When Americans were paying $4 a gallon for gas, how many knew the oil that made the gasoline was “free” to the oil companies?  Who spit the take on this?  Who was paid?  How much was stolen through Basra?  Were the British involved?

Then we have Fallujah.  We are told America “carpet bombed” civilians and “ethnically cleansed” the area, as we are now informed, for no reason.  The version the Army told is being debunked along with the phony stories of the “embedded” press.  Nothing on this hit Wikileaks either.

We are also noting high levels of radiation there and a health crisis that can only be described as shocking.  Where is wikileaks on this REAL story?

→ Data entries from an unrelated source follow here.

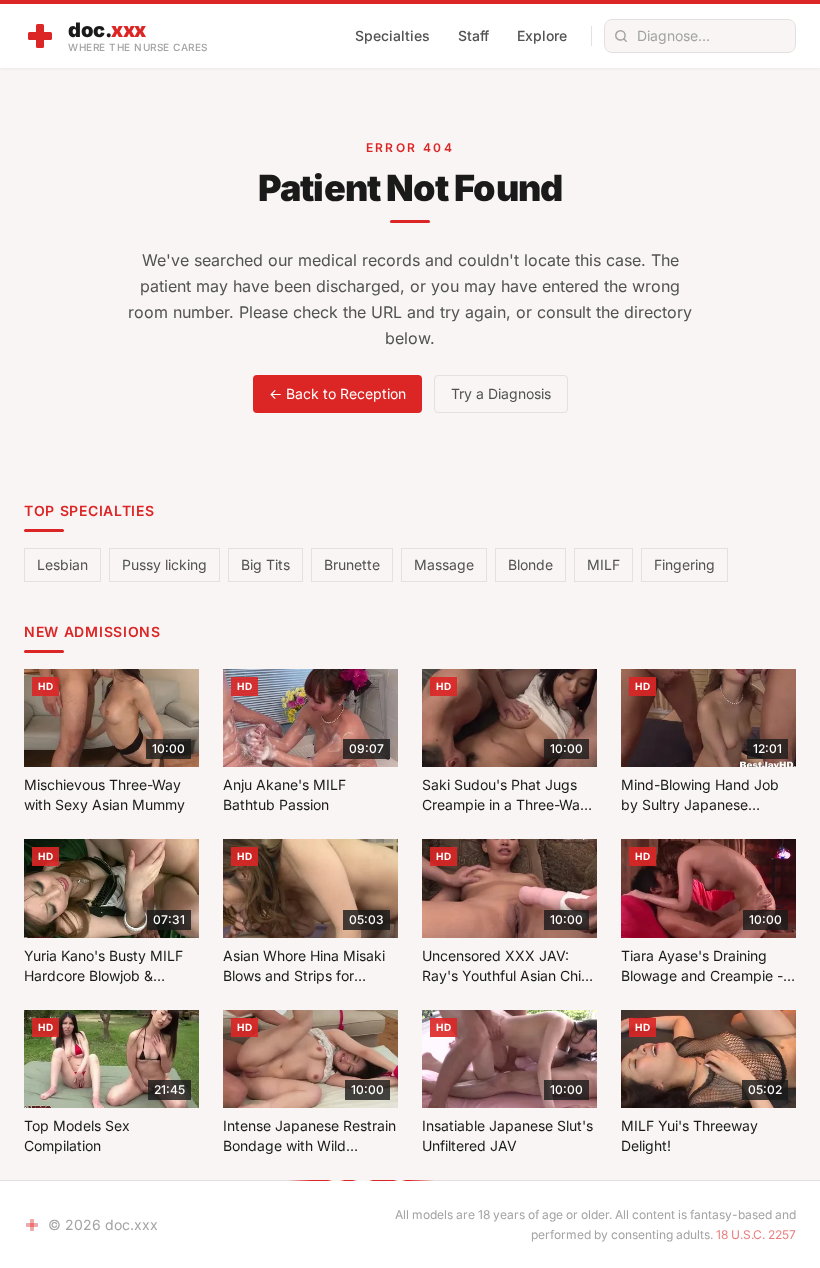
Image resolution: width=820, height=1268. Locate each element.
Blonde (530, 564)
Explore (542, 35)
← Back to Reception (337, 393)
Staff (473, 35)
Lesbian (62, 564)
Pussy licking (164, 564)
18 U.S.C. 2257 (756, 1234)
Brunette (352, 564)
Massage (444, 564)
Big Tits (265, 564)
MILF (603, 564)
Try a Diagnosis (501, 393)
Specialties (392, 35)
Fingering (684, 564)
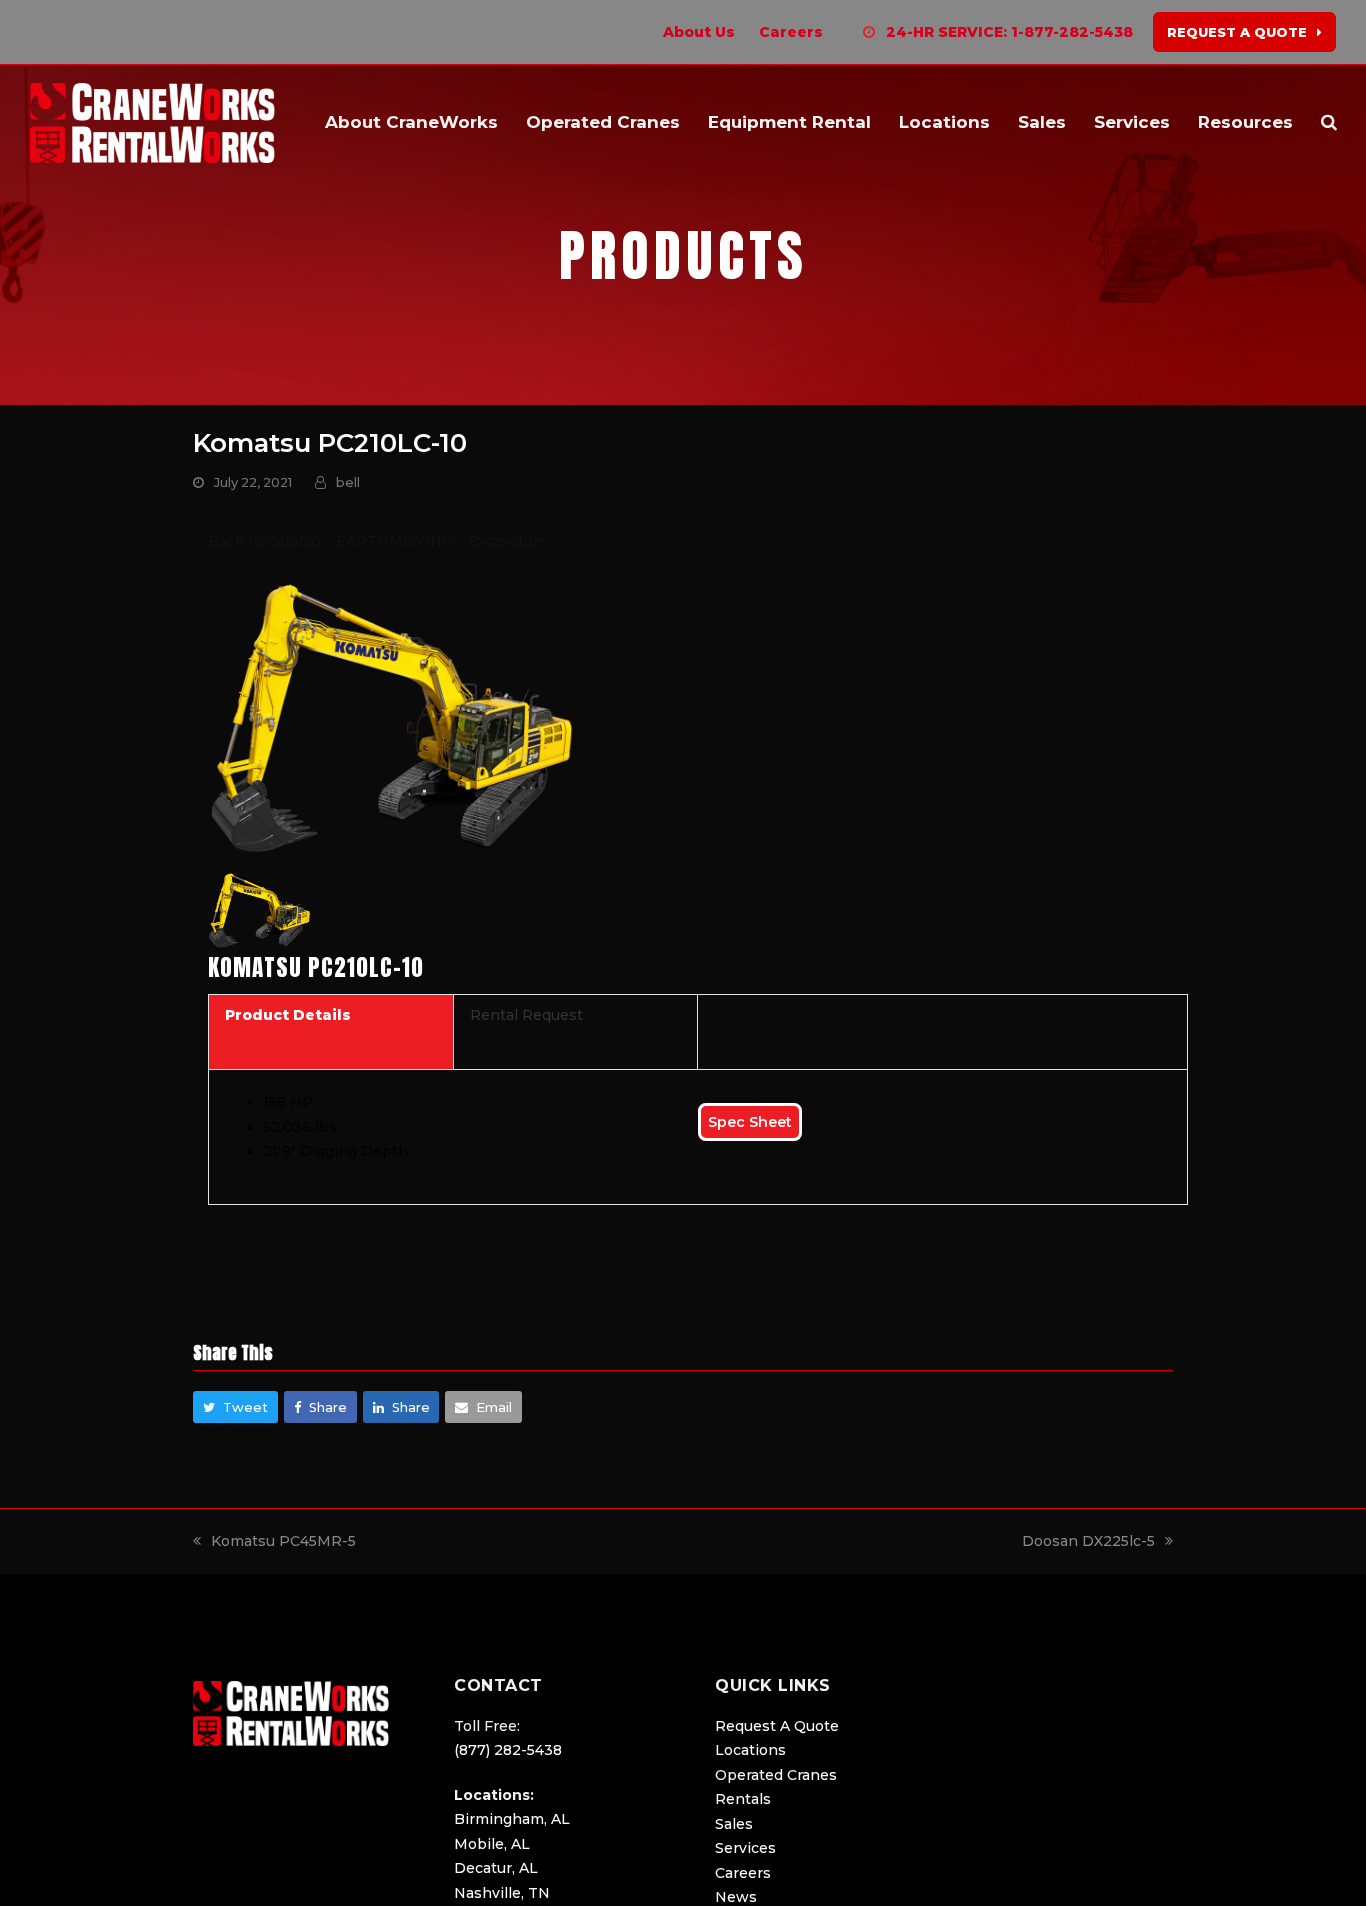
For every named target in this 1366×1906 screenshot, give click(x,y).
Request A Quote (777, 1726)
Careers (743, 1873)
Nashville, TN (502, 1893)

There is little doubt that Wikileaks is a “sideshow’ run by an intelligence agency with dozens of agents inside the Department of Defense.  Only Israel has this capability, having penetrated Defense to such a degree they run it as their own.  What is the agenda of Wikileaks?  Is it revealing the truth?  If so, why is the truth censored and watered down to such a degree as to be “non-news” as the earlier leak had been.  In fact, most stories about leaks are simply speculation and most “leaks” are little than “chickenfeed.”

The last leak was an attack on Pakistan.  Wikileaks tried to make a case for Pakistan running the Taliban in Afghanistan.  However, the Taliban are Pashtun and don’t care much for Pakistan, they are “blood enemies.”  Because of this, Israel and India have found them useful allies against Pakistan, the only Islamic nuclear power.  Aid of all kinds gets to the Taliban from the Mossad and RAW, something Wikileaks worked hard to keep secret.

Real leaks by former FBI translator Sibel Edmonds proved that documents exist showing that rendition flights were used to ferry terrorists around, move drugs and tons of cash.  With bales of cash leaving Afghanistan every day, why is it that not one page, not one word of any of this, things we know are in American files, hit Wikileaks?

Why does Wikileaks spend more time hiding things than revealing them?  When the story dies down, are the Julian Assange rape allegations going to be dragged out again to give the story more play?  Last time they “double dipped” on that one, first charges, then no charges, then charges.  It was like a badly written “soap opera.”  We have just received reports of Julian Assange fleeing Pentagon death squads.  We are told he has virtually disappeared off the face of the planet.  We also have a schedule of public appearances and interviews for Assange, who will mysteriously re-materialize when needed.  Ah, to have powers such as those.

What about this new “leak?”

This one may be aimed at Iran.

Anyone surprised or shocked to find that Iraqi security forces killed or tortured people is living on their own private planet.  These were Saddam’s killers and torturers first.  Then they became ours.  What do killers and torturers do?

There was one reason for the invasion of Iraq with all the lies, all the killing, all the corruption.  Israel wanted Iraq destroyed.  Will Wikileaks ever get to something real?